JOB A:
Can you update the entries that open with the line containing "Click the Urls help question-mark icon" and close with the line containing "This screenshot has width=1512, height=792." so that "dropdown" reads "drop-down menu", with nothing else changed?

READING PASSAGE:
>>>

You shouldn't need escapes for separator characters precisely because they are not designed for data. Their entire purpose is to separate hierarchical data.
If it turns out that escaping is needed, it will still be far rarer than escaping commas and newlines.
(For text processing, I use octal \034 all the time.)
Perhaps there is a software developer version of "Needs more cowbell" called "Needs more complexity"
Computer languages generally use the Latin alphabet. And even in a case like APL, which some HN commenters call "hieroglyphics", the number of symbols is limited and each is precisely defined (cf. potentially up to 1.1 million Unicode symbols and "emojis" that are open to interpretation).
The OP was probably assuming no human would want to actually read a CSV raw, and so was probably correct from their POV. Your POV is probably from someone who reads CSVs raw. You don't have to be so rude about it, you're being even more smug than the OP, probably.
One of the two likely works with CSVs for a living, and it's definitely not the person suggesting "What if it just was hard to eyeball/edit".
If you don't understand why something is the way it is, it might be better to start with a question than with a statement implying the tech misses existing tech. Chesterton's fence still applies, and ignoring it means you're outsourcing your work to others. RTFM is a perfectly valid answer at that point.
ASCII has a field delimiter character. The fact that we chose comma and tabs because a field delimiter character is hard to type or see is one of those things that saddens me in computing.
Imagine the amount of pain that could have been spared if we had done it right from the start some 50 years ago.
The great thing about comma as a field separator is (1) the character is visible and (2) the character is common, so if there are escaping bugs in either the generator or the parser, they will quickly become apparent. Much better to fail fast than having a parse error at line 28357283 because a more uncommon separator character somehow still made its way into the data.
The bad thing is that it is common so you have to escape a lot. The much worse thing is that csv implementations have varying ways of handling escaping, or sometimes don't support escaping at all, so in practice csv files can't be used interoperably.
Unfortunately, ASCII delimiter fields were used streaming data. The pain that created was simple - you'd try to send data containing an RS or a US and it would cause bad things to happen on the other end of the wire.
> Imagine the amount of pain that could have been spared if we had done it right from the start some 50 years ago.
I think it's Putt's Law: If you design something for idiots, someone will make a better idiot. In this case, it took less than 15 years.
I've used the ASCII delimiters in a webapp once; Javascript in the browser formatted data with them and sent it to my server via HTTP POSTs. I was a bit nervous that something in the path would break the data but happily it all just worked fine.

<<<

JOB B:
Could you extend the forum discussion of ASCII delimiters versus commas, picking up right after its last comment?

RECORDS SHOWN:

>>>

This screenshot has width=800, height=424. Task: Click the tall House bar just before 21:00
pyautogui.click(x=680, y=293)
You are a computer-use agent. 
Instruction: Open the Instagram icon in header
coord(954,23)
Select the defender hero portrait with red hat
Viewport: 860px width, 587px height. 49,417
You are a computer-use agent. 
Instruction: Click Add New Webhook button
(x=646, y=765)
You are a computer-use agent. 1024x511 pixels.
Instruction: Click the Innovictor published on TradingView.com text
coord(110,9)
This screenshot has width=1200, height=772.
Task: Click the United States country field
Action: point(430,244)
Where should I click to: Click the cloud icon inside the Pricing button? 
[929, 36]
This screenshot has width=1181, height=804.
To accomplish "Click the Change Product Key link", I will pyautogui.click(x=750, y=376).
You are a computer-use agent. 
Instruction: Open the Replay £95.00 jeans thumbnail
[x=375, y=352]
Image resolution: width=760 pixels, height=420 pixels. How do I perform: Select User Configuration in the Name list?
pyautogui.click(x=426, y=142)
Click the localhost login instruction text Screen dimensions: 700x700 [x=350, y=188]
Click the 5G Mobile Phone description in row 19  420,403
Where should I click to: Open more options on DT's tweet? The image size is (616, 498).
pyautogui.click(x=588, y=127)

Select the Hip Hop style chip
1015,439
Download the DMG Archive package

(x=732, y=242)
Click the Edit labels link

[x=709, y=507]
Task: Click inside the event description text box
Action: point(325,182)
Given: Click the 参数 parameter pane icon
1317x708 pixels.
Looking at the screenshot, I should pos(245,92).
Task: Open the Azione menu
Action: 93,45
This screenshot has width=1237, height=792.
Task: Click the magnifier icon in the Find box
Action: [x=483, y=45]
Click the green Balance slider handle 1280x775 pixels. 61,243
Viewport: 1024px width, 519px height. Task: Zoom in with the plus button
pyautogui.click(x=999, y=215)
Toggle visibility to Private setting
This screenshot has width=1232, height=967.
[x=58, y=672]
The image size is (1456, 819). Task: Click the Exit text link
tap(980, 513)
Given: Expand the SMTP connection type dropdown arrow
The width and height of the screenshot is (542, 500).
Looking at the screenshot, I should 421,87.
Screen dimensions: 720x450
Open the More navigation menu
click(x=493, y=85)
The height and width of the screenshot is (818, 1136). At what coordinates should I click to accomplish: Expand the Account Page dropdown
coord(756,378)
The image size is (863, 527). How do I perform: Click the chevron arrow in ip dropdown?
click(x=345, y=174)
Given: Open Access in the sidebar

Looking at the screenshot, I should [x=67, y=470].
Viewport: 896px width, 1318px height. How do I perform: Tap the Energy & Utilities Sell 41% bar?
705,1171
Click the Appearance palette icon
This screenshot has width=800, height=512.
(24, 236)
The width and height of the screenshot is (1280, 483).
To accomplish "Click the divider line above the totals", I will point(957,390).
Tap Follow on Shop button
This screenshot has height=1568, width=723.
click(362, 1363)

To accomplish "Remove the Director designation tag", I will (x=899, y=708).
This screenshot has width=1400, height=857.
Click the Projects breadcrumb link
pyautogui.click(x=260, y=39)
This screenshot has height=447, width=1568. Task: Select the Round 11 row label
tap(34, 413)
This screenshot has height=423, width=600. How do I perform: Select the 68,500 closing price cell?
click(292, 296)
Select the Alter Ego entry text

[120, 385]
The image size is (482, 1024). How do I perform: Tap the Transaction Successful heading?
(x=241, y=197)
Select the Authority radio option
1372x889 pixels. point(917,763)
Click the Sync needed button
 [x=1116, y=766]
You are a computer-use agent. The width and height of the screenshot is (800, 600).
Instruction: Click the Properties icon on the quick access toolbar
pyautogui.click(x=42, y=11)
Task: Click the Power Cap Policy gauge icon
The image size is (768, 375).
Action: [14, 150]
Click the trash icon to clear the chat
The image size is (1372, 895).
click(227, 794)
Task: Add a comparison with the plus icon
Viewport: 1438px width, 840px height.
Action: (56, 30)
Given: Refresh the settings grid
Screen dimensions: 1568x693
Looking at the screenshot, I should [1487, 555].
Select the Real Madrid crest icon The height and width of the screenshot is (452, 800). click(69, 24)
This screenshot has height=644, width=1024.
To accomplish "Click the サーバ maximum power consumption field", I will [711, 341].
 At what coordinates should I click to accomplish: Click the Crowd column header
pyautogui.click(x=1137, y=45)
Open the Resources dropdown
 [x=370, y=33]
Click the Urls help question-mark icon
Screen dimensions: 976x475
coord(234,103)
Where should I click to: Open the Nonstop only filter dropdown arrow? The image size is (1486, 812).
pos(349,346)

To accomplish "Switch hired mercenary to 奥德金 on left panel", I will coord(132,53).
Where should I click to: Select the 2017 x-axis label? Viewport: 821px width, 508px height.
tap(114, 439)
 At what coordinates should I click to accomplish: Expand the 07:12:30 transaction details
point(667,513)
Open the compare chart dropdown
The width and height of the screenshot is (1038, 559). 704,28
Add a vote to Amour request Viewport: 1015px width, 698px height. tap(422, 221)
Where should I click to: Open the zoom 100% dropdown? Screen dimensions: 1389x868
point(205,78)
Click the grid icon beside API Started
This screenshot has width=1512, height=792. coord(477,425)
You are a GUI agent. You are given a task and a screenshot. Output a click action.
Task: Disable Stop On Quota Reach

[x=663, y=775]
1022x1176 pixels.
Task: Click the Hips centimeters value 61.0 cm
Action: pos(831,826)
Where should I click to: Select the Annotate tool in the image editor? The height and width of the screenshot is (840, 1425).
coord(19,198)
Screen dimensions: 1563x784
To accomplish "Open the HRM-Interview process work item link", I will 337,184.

<<<

WRITTEN ANSWER A:
Click the Urls help question-mark icon
Screen dimensions: 976x475
coord(234,103)
Where should I click to: Open the Nonstop only filter drop-down menu arrow? The image size is (1486, 812).
pos(349,346)

To accomplish "Switch hired mercenary to 奥德金 on left panel", I will coord(132,53).
Where should I click to: Select the 2017 x-axis label? Viewport: 821px width, 508px height.
tap(114, 439)
 At what coordinates should I click to accomplish: Expand the 07:12:30 transaction details
point(667,513)
Open the compare chart drop-down menu
The width and height of the screenshot is (1038, 559). 704,28
Add a vote to Amour request Viewport: 1015px width, 698px height. tap(422, 221)
Where should I click to: Open the zoom 100% drop-down menu? Screen dimensions: 1389x868
point(205,78)
Click the grid icon beside API Started
This screenshot has width=1512, height=792. coord(477,425)

WRITTEN ANSWER B:
Currently saving the day in a data pipeline project which depends on a tool which only exports unescaped csvs. They work very well through the pipeline, Unix split, awk, and then snowflake all support them nicely. One annoying thing is that they are annoying to type and you never quite know if you need to refer to them using octal, hex or what, and what special shell escaping might be used.
Yeah it's really interesting to me how much of what we use/do is shaped by our input devices. Macropads are a start, but I'd love a keyboard with screens on each key, that's not absurdly expensive and can be layered easily.
I would think anyone this serious about keyboard control would be able to use layers which is becoming pretty common and not have to "see" the keycaps.
It seems as though one could easily build a file format far more useful than CSV simply by utilizing these separators, and I'm sure it's been done countless times.
Perhaps this would make an interesting personal project. Are you aware of any hurdles, missing key features, etc. that previous attempts at creating such a format have run into (other than adoption, obviously)?
I've done ETL work with systems that used the ASCII separators. It was very pleasant work. Not having to worry about escaping things (because the ASCII separators weren't permitted to be in valid source data to begin with) was very, very nice.
I'm a Notepad++ person. When I needed to mock-up data typing the characters was easy-- just ALT and the ASCII code on the numeric pad. It took a bit to memorize the codes I needed to use. Their visual representation is just inverse text and initials.
The ASCII unit separator and record separator characters are not well supported by editors. That is why people stick to the (horrible and inconsistent) CSV format.
I started writing up a spec and library for such a format, then my ADHD drew me to other projects before I finished it. Hopefully I'll get back to it someday.
The "compact" file format (without the tab and newline) should be the SSV standard for data interchange and storage. The pretty-printed format should only be used locally to display/edit with non-compliant editors, then convert back as soon as you're done.
In time, editors and file browsers should come to render separators visually in a logical way.
What you've got so far looks promising to me. Pretty much just what I was thinking of doing, in fact, albeit with some details worked out that I hadn't yet considered.
Nice job. I hope you come back to finish the project eventually.
Yes, sometimes, of course. It's a bit like JSON. Sometimes it's easiest to inject a small piece of hand-written data into a test or whatever.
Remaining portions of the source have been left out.